[Opening PASSAGE TO READ section]

WEST PALM BEACH, FL. Inspectors visiting China Cafe Restaurant on S. Dixie Highway last week found six separate high-severity violations in a single visit, including no written employee health policy, a failure to report illness symptoms, improper handwashing technique, and toxic chemicals stored or labeled in ways that put food at risk.

That is not a list of minor paperwork gaps. Each violation on that list represents a documented pathway by which a food worker's illness, or a mislabeled cleaning chemical, reaches a customer's plate.

What Inspectors Found at China Cafe

1HIGHChina Cafe Restaurant6 high-severity violations
2HIGHTasting Room2 high-severity violations
3MEDFlare House1 high-severity violation

The six high-severity citations at China Cafe covered a wide range of risk categories. Beyond the missing employee health policy and the failure to report illness symptoms, inspectors documented that the restaurant was not properly using time as a public health control, meaning food was being held in the temperature danger zone without proper tracking of how long it had been there.

Inspectors also found no consumer advisory posted for raw or undercooked foods, a requirement that exists specifically to warn elderly diners, pregnant women, and people with weakened immune systems that certain menu items carry elevated risk.

The intermediate violations added two more layers of concern: improper sewage or wastewater disposal, and inadequate ventilation and lighting.

Two More Restaurants Cited on Elizabeth Avenue and Northwood Road

Tasting Room on Elizabeth Avenue drew two high-severity violations during the same inspection week, both centered on handwashing. Inspectors cited the restaurant for inadequate handwashing by food employees and for improper hand and arm washing technique, meaning workers were either skipping the sink or going through the motions without meeting the standards that actually remove pathogens.

The intermediate violations at Tasting Room included improper sewage or wastewater disposal and multi-use utensils not properly cleaned, a combination that suggests contamination risk on multiple surfaces throughout the kitchen.

[Closing PASSAGE TO READ section]
[Opening ENTRIES SUPPLIED section]

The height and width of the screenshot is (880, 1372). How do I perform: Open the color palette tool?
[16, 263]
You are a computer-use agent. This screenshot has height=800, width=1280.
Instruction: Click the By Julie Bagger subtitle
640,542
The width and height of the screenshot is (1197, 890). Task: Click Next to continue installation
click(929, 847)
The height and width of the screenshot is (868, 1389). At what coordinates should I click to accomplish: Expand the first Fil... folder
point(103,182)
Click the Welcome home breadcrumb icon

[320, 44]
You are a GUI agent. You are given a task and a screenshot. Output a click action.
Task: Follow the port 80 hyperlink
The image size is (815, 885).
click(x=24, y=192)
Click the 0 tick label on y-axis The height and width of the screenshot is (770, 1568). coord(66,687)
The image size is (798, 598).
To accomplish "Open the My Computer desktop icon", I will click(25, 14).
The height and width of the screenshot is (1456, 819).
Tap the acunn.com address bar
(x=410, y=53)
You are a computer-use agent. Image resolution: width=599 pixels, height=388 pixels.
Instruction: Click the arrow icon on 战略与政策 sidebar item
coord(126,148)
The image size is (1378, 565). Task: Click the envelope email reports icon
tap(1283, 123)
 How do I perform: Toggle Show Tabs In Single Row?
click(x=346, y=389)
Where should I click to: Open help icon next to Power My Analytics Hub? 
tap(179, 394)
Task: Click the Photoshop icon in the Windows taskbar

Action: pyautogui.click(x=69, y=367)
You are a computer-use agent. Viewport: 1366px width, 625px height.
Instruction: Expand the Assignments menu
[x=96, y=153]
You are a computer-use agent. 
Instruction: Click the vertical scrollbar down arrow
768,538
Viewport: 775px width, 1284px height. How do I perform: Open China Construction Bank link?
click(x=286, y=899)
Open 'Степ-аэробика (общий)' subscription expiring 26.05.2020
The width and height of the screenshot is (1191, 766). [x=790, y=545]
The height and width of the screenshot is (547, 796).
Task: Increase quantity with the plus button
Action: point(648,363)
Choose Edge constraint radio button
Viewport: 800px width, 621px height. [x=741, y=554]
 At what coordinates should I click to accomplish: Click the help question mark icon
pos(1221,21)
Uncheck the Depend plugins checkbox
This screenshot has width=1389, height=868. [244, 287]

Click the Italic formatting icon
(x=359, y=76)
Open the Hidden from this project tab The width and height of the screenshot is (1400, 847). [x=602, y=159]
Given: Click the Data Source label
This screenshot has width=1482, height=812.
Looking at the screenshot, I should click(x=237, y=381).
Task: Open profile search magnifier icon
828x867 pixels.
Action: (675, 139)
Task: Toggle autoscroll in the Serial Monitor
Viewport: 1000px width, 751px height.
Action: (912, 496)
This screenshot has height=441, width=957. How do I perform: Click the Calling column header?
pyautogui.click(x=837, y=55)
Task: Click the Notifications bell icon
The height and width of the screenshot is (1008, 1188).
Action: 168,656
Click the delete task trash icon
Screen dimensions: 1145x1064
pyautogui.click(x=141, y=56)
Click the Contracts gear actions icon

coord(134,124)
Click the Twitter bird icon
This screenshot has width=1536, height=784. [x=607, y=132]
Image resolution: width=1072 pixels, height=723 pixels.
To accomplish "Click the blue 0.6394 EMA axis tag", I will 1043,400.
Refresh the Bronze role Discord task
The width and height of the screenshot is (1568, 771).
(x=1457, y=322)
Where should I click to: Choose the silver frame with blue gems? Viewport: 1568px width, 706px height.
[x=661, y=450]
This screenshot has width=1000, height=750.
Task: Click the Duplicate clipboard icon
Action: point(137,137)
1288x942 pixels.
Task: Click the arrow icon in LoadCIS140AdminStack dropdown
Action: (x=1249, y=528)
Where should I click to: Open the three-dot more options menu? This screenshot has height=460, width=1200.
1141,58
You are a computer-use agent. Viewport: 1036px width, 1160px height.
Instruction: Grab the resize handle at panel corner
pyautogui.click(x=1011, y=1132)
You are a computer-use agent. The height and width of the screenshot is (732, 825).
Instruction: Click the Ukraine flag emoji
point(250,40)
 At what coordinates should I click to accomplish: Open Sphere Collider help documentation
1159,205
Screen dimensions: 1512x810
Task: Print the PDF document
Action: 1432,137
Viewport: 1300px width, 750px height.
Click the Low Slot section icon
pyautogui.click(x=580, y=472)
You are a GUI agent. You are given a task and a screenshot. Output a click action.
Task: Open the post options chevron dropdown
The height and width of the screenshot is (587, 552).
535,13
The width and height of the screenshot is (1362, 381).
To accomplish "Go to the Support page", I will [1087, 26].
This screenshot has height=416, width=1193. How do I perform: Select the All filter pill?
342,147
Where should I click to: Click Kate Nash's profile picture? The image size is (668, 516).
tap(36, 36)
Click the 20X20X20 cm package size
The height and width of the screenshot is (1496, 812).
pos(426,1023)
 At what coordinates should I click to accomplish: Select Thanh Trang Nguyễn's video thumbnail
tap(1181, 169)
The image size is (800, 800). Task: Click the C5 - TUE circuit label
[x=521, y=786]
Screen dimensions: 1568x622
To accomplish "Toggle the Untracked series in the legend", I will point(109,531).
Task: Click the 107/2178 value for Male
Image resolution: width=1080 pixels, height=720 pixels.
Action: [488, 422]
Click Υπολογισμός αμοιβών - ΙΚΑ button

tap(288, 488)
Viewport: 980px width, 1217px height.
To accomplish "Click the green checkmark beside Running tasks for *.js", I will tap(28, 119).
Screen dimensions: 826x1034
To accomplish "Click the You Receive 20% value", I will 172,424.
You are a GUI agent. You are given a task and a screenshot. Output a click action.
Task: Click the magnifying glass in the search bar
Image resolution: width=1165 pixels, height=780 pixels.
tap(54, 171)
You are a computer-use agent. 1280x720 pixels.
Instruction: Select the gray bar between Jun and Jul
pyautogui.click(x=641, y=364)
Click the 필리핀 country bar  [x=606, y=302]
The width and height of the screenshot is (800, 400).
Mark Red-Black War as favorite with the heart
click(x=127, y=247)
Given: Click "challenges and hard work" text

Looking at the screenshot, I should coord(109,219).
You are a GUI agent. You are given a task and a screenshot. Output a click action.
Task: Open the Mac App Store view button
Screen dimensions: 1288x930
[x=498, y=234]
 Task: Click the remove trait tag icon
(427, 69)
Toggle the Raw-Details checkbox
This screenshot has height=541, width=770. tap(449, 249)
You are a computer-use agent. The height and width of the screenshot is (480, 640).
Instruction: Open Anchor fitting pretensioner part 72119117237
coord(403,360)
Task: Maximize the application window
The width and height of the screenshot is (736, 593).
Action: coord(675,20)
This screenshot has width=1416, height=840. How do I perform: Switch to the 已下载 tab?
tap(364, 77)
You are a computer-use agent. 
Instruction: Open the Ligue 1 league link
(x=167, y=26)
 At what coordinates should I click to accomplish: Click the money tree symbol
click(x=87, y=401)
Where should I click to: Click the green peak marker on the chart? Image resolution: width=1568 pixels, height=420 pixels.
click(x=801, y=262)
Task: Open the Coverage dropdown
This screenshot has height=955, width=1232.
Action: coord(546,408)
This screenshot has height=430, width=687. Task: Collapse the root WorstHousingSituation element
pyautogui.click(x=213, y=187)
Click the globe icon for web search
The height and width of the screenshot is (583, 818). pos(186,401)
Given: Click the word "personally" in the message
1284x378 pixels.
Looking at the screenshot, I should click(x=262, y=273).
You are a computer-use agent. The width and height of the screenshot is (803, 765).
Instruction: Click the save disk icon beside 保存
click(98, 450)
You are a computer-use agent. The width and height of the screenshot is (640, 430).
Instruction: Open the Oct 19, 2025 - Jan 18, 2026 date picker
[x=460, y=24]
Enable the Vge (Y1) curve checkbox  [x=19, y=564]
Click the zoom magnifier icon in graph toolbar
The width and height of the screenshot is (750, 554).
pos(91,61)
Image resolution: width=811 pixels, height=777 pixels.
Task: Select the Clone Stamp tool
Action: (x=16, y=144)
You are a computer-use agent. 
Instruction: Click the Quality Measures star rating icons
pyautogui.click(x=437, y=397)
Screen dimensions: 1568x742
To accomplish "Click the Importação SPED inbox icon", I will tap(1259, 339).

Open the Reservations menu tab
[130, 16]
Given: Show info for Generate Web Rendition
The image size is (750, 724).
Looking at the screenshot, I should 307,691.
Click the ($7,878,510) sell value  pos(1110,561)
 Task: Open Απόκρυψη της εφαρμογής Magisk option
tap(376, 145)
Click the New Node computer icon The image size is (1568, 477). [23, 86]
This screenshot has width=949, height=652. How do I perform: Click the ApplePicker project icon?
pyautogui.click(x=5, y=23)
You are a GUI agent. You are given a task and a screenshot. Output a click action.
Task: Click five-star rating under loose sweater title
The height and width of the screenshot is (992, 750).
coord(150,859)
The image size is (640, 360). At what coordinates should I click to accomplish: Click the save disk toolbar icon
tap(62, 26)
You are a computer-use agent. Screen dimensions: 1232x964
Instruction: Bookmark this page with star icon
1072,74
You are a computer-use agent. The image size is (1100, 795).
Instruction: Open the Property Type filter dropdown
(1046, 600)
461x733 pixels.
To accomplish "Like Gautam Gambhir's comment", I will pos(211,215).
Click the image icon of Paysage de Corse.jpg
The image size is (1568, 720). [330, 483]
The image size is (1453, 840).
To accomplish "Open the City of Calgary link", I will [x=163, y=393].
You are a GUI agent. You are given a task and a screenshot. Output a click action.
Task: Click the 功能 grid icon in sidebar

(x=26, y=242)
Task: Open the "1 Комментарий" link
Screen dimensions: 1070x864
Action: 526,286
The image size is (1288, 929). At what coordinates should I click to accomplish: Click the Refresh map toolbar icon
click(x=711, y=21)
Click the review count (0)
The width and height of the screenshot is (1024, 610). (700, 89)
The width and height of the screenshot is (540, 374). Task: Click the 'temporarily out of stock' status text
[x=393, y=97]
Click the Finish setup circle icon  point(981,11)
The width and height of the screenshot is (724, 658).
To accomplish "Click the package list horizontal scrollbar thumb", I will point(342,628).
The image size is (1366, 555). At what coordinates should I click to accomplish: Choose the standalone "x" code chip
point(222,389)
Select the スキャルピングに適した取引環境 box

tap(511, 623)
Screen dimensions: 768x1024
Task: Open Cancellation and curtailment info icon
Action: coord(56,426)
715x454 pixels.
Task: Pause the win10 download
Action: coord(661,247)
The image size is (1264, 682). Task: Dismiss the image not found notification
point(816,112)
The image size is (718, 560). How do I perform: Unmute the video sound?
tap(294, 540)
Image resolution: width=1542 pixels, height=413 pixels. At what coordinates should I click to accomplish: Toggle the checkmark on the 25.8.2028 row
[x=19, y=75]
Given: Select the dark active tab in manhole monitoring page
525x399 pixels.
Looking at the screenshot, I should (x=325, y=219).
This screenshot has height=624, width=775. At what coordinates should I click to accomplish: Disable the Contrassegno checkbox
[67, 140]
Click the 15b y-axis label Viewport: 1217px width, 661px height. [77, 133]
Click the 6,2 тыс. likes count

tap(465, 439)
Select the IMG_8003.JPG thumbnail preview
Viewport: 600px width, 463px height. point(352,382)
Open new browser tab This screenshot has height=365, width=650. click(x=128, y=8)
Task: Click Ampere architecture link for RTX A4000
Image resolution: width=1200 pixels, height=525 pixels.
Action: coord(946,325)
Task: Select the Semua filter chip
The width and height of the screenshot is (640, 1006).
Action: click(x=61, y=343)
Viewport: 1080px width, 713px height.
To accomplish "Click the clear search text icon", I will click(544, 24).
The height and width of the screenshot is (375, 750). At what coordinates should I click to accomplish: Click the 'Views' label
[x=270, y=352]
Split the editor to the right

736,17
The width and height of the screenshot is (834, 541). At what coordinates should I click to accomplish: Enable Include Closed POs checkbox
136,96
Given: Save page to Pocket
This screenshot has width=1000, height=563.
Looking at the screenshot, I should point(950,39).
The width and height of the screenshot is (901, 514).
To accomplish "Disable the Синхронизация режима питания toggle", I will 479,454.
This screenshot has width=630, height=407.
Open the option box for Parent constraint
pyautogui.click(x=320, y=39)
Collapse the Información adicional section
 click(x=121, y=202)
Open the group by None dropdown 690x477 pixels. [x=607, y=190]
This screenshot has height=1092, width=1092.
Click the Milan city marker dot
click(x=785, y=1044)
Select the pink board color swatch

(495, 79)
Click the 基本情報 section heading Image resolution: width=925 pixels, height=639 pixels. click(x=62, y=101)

[Closing ENTRIES SUPPLIED section]

**WHAT THIS EXERCISE ASKS**
1 > In the restaurant inspection article, on which road is China Cafe Restaurant located?
2 > List every restaurant named in the restaurant inspection article.
3 > Transcribe the restaurant inspection article starting with "WEST PALM BEACH, FL." and going on through "a customer's plate.".
The rows aren't needed for any of this work.

**ANSWERS BY ITEM NUMBER**
1 > S. Dixie Highway

2 > China Cafe Restaurant, Tasting Room, Flare House

3 >
WEST PALM BEACH, FL. Inspectors visiting China Cafe Restaurant on S. Dixie Highway last week found six separate high-severity violations in a single visit, including no written employee health policy, a failure to report illness symptoms, improper handwashing technique, and toxic chemicals stored or labeled in ways that put food at risk.

That is not a list of minor paperwork gaps. Each violation on that list represents a documented pathway by which a food worker's illness, or a mislabeled cleaning chemical, reaches a customer's plate.